I spent June in a state of self-induced torment called Camp NaNoWriMo, a summertime version of National Novel Writing Month. The goal is simple: Write a novel of at least 50,000 words, and do it within the span of 30 days. I've completed four of these months since November, 2009 - two November sessions and two Camp sessions - and I have loved and hated each one. The idea behind the summer camp version is that November is too busy for a lot of us, and that we'll have more time to crank out all those words in June or August. Yeah, maybe.

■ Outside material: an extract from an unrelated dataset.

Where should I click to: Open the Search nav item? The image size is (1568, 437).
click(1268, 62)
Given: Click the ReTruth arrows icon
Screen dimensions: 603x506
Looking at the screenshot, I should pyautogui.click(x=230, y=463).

I've been doing the blog thing, writing mostly about hoboes, for a while now, and switching gears from short-form to long is a challenge. In blogging, efficient writing is important, and I try to use an economy of words. That's actually a good practice in most writing. These NaNoWriMo exercises basically demand wordiness. To add to the challenge for this one, I abandoned the zombie apocalypse of my last two novels and instead started from scratch. I love my undead friends, and I'll revisit those projects soon, but zombies are easy. I wanted to stretch myself a bit. I also kept a camp journal, because as these marathons drag on, I tend to forget who and where I am and what's going on.
I didn't really keep a camp journal. Are you kidding? 50,000 words in 30 days. That's almost 1,700 words a day - with a full-time job. But if I had kept one, it might have had excerpts like these:
June 1st - Only managed 917 words. Someone brought rum to camp!
June 2nd - Hard to write when Stephen Strasburg was pitching for the Nats and it was on TV in the counselors' cabin, but after the inevitable victory, I was on fire. I have 4,132 words and a headache. There are people in my book. So far, they haven't done much of anything - except of course for Brock Swackhammer, who is a man of action.
June 3rd - Maybe rum at camp is a good thing. Over 8,100 words, and Swack's already behaving badly. There's also been sex-quality coffee, and apparently everyone in my book is a smart-ass. I know! How is this happening?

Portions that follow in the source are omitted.